Harvath visited multiple locations of the resistance and ended his tour at the Warsaw Rising Museum. It was a solemn experience, particularly the “little insurgent” room, dedicated to the youngest members of the uprising. By the time he got back to the Old Town, he was ready for a drink.
As the Mondrian was a collection of suites and apartments spread across a series of separate, historic buildings, there was no traditional “lobby bar” that he could drop in on.
Instead, he found an excellent place nearby called Podwale Bar and Books. Complete with dark wood paneling, a fireplace, and shelves of leatherbound books, the place had a true British colonial feel to it.
He found a table, away from the piano player, with a view of the front door. The thought of sitting upstairs in the cigar bar and enjoying a Cuban, or one of the establishment’s exclusive, hand-rolled cigars, had crossed his mind, but he decided to save that experience as something he and Sølvi might do together later.
Instead, he focused on Podwale’s extensive whiskey selection. After studying the list, he ordered a Laphroaig, checked his watch, and settled back. Sølvi’s flight wouldn’t land for a few more hours still.
It felt good to relax. Really relax. The whole time he had been in Bucharest, there’d been an underlying tension. It was like purgatory. He was on the bubble and could be called up at any moment and sent into action, yet no call ever came.
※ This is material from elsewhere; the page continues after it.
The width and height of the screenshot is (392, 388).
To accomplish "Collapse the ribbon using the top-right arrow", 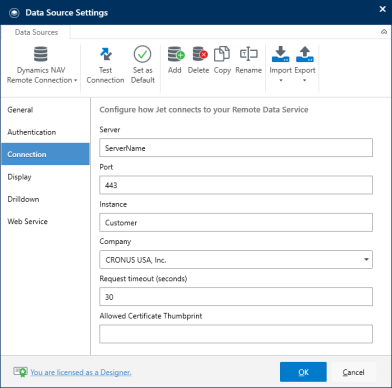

But now, here in Warsaw and waiting for Sølvi to show up, it felt like he was on a vacation of sorts. He could let his guard down, just a little bit, and think of things other than work. It was healthy and, despite whatever consequences might await him once the weekend was over, he was glad to have orchestrated this little personal, covert operation.
When the waitress delivered his drink, he thanked her and took a sip. It had a smokey taste with a nice, long finish. The warmth of it going down only served to put him deeper into relaxation mode.
He was taking his second sip when the app on his phone pinged with an encrypted text. It was from one of his colleagues in Northern Virginia, except the man didn’t appear to be back in the U.S. The text read: Just arrived. We need to meet.
Fuck was the first word that popped into Harvath’s mind. Setting his whiskey down, he typed back: Where are you?
Not far.
If the guy was standing around waiting for him to touch down in Bucharest, he’d better have a comfortable place to sit. It was going to be a long wait.
Harvath was about to explain that he had taken off for the weekend, when another text came in. It was a map of Warsaw with a digital pin placed near the zoo on the other side of the Vistula River.
Harvath didn’t know why the office had come looking for him, but they had found him. Whatever was going on, sending someone in person meant that it was serious.
Downing his drink, he left some cash on the table and exited the bar. He had a bad feeling that his vacation was about to come to an abrupt end and an even worse feeling about what was to follow.